**Problem statement**
With no additions or omissions, print the listing that follows.

——

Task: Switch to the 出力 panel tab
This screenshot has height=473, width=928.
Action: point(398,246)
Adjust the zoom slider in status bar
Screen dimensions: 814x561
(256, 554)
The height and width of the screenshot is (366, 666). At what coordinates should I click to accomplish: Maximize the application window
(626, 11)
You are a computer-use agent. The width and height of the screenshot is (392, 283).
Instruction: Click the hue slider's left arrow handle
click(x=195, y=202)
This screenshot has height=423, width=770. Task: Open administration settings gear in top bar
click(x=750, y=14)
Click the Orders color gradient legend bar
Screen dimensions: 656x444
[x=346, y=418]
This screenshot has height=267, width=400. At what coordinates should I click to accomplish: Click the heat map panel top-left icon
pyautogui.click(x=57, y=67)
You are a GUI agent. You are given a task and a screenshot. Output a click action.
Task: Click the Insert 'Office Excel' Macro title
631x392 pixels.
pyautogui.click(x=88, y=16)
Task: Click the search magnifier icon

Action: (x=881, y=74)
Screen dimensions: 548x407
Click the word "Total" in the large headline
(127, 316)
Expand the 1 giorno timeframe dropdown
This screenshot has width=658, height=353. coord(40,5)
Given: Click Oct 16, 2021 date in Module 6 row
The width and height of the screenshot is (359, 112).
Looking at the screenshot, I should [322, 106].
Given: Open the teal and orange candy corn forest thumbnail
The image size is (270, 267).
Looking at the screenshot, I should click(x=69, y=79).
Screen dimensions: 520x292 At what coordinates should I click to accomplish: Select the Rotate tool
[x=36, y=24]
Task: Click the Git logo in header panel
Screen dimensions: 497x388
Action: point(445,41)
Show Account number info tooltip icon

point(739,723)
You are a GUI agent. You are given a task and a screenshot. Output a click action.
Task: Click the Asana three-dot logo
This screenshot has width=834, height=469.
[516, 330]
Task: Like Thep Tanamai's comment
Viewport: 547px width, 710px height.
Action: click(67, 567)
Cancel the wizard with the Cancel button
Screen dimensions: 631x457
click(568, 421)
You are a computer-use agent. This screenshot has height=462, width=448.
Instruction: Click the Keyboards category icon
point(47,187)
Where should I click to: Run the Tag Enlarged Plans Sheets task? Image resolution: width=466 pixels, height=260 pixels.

——

**Task output**
Task: Switch to the 出力 panel tab
This screenshot has height=473, width=928.
Action: point(398,246)
Adjust the zoom slider in status bar
Screen dimensions: 814x561
(256, 554)
The height and width of the screenshot is (366, 666). At what coordinates should I click to accomplish: Maximize the application window
(626, 11)
You are a computer-use agent. The width and height of the screenshot is (392, 283).
Instruction: Click the hue slider's left arrow handle
click(x=195, y=202)
This screenshot has height=423, width=770. Task: Open administration settings gear in top bar
click(x=750, y=14)
Click the Orders color gradient legend bar
Screen dimensions: 656x444
[x=346, y=418]
This screenshot has height=267, width=400. At what coordinates should I click to accomplish: Click the heat map panel top-left icon
pyautogui.click(x=57, y=67)
You are a GUI agent. You are given a task and a screenshot. Output a click action.
Task: Click the Insert 'Office Excel' Macro title
631x392 pixels.
pyautogui.click(x=88, y=16)
Task: Click the search magnifier icon

Action: (x=881, y=74)
Screen dimensions: 548x407
Click the word "Total" in the large headline
(127, 316)
Expand the 1 giorno timeframe dropdown
This screenshot has width=658, height=353. coord(40,5)
Given: Click Oct 16, 2021 date in Module 6 row
The width and height of the screenshot is (359, 112).
Looking at the screenshot, I should [322, 106].
Given: Open the teal and orange candy corn forest thumbnail
The image size is (270, 267).
Looking at the screenshot, I should click(x=69, y=79).
Screen dimensions: 520x292 At what coordinates should I click to accomplish: Select the Rotate tool
[x=36, y=24]
Task: Click the Git logo in header panel
Screen dimensions: 497x388
Action: point(445,41)
Show Account number info tooltip icon

point(739,723)
You are a GUI agent. You are given a task and a screenshot. Output a click action.
Task: Click the Asana three-dot logo
This screenshot has width=834, height=469.
[516, 330]
Task: Like Thep Tanamai's comment
Viewport: 547px width, 710px height.
Action: click(67, 567)
Cancel the wizard with the Cancel button
Screen dimensions: 631x457
click(568, 421)
You are a computer-use agent. This screenshot has height=462, width=448.
Instruction: Click the Keyboards category icon
point(47,187)
Where should I click to: Run the Tag Enlarged Plans Sheets task? Image resolution: width=466 pixels, height=260 pixels.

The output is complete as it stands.